Extend the helpdesk ticket about the REPLANCA header mismatch error, picking up right after its final sentence.

[PROVIDED PASSAGE]
____________

Opened 6 years ago
Closed 4 years ago
#1589 closed help (wontfix)
REPLANCA: PP HEADERS ON ANCILLARY FILE DO NOT MATCH
Reported by: | s1374103 | Owned by: | um_support |
---|---|---|---|
Component: | UM Model | Keywords: | PP HEADERS ON ANCILLARY FILE DO NOT MATCH, time series, climatology |
Cc: | Platform: | ARCHER | |
UM Version: | 7.3 |
Description
Dear CMS Helpdesk,
Original job: xjnjn
My job: xlnah
The original job (xjnjn) was due to run from September 1999 – December 2000. When I take an exact copy of this job it runs successfully, however, when I modify the job by increasing the run length (6 years) but keeping the start date the same the run crashes at December 2000.
In the .leave files the following error message is generated;
REPLANCA: PP HEADERS ON ANCILLARY FILE DO NOT MATCH
On the CMS helpdesk I saw that this error had been generated before (ticket 1417) and the reason for that was that some ancillary files were timeseries that ended before the end date of the model run and were not climatologies.

____________

[RECORD SET]
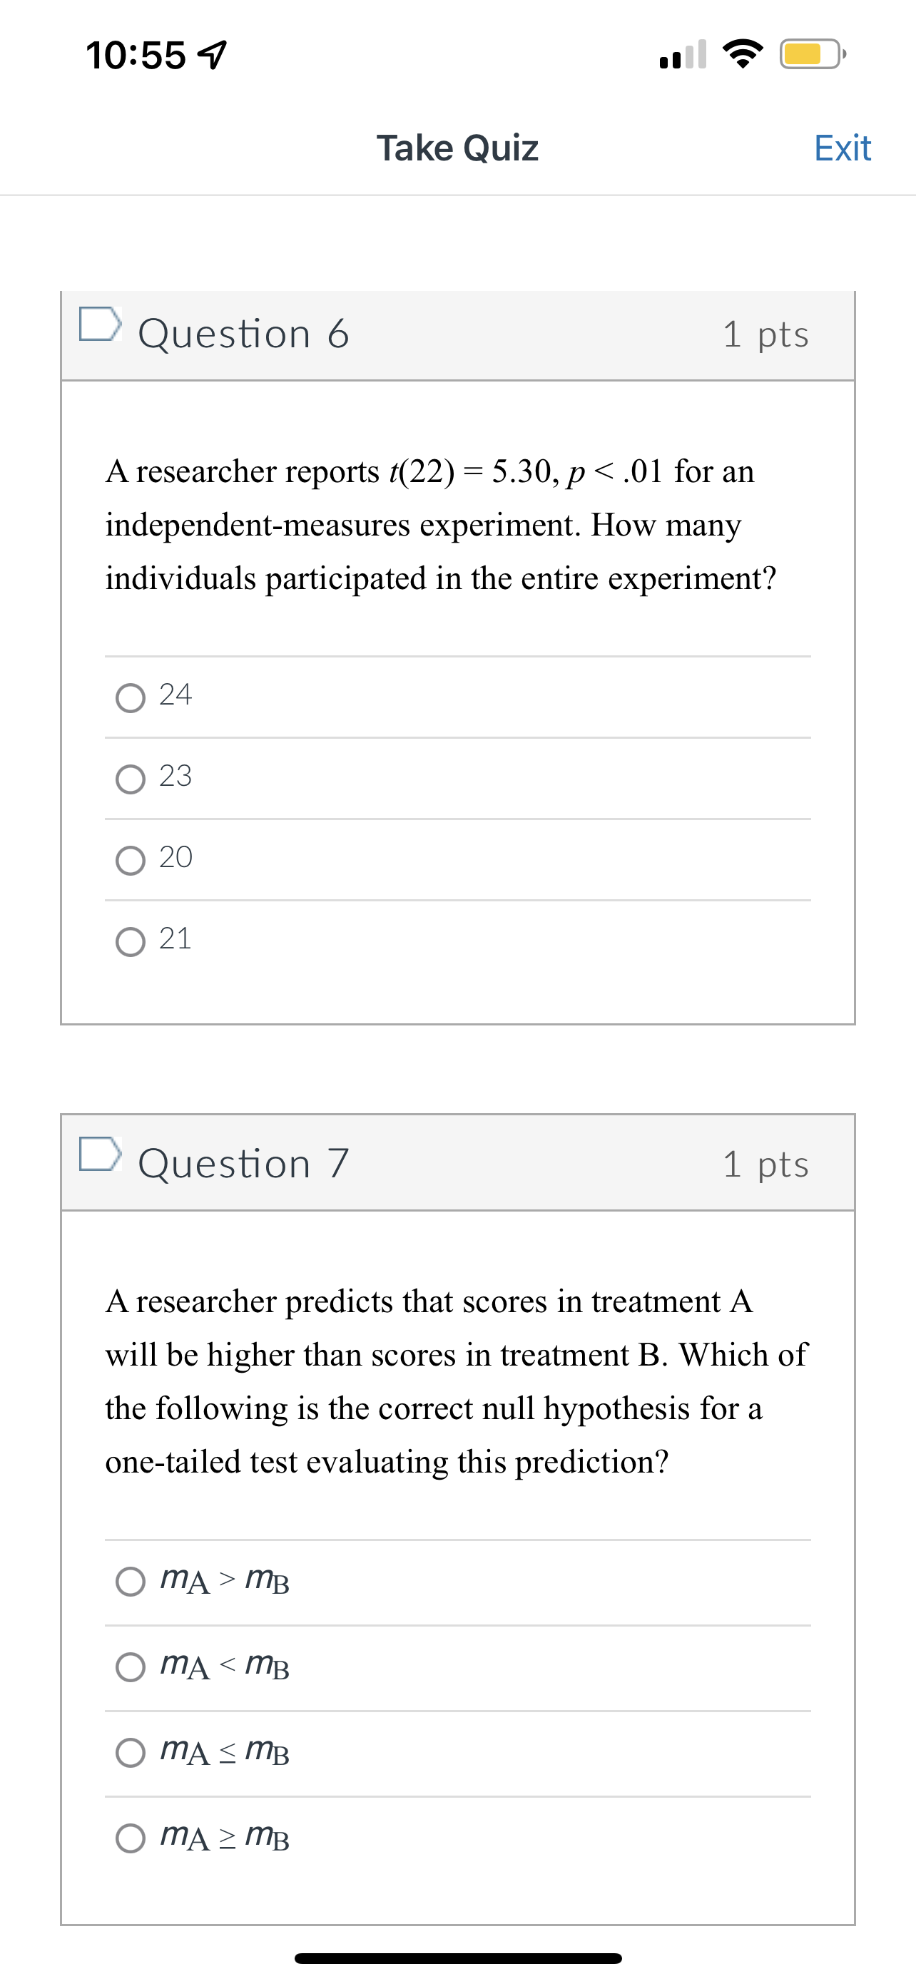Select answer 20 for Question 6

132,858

____________

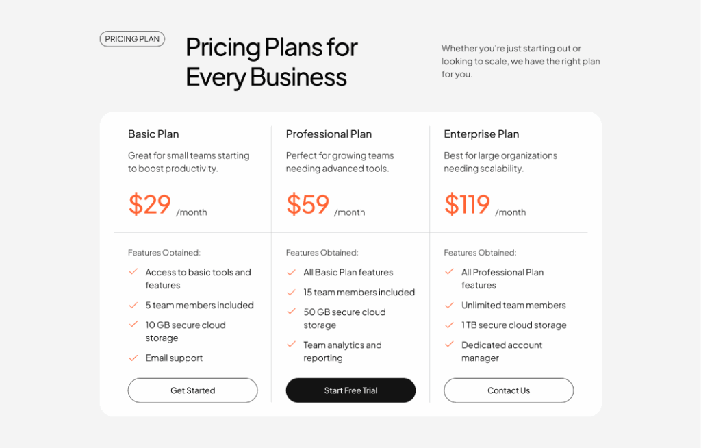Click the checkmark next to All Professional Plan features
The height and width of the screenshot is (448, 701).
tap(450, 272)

____________

[ANSWER FOR THIS EXERCISE]
I looked at the ancillary files I am using and I found it difficult to identify which ancillary files need to be converted into climatologies - Are they the 2D sulphur emissions(DMSlandNH3SO218502000.N96), Soot emissions (BC_hi_Nozawa_18502000.N96) and Biomass emissions (Bio_AEROCOM_1750_2000.N96)?
I just thought I would check the following two question before making the changes to the ancillary files and re-running.
1) Is this the reason why the run is crashing?
2) Have identified the correct ancillary files which need to be converted?
Kind Regards,
Jamie Kelly
Change History (11)
comment:1 Changed 6 years ago by grenville
comment:2 Changed 6 years ago by s1374103
Dear Grenville,
Some ancillary files (e.g. DMSlandNH3SO218502000.N96 from 1850-2000) contain multiple fields (dimethyl sulphide emissions, ammonia gas emissions and sulphur dioxide emissions) and the instructions for changing time-series ancillaries into climatologies says to only select the year of interest (2000).
I can highlight a particular year for one field, then do the same for the next field, but when I return to the original field it is back in the un-highlighted form.
Is it possible to export only 1 year (2000) from a time-series ancillary file containing multiple fields or should they be exported separately?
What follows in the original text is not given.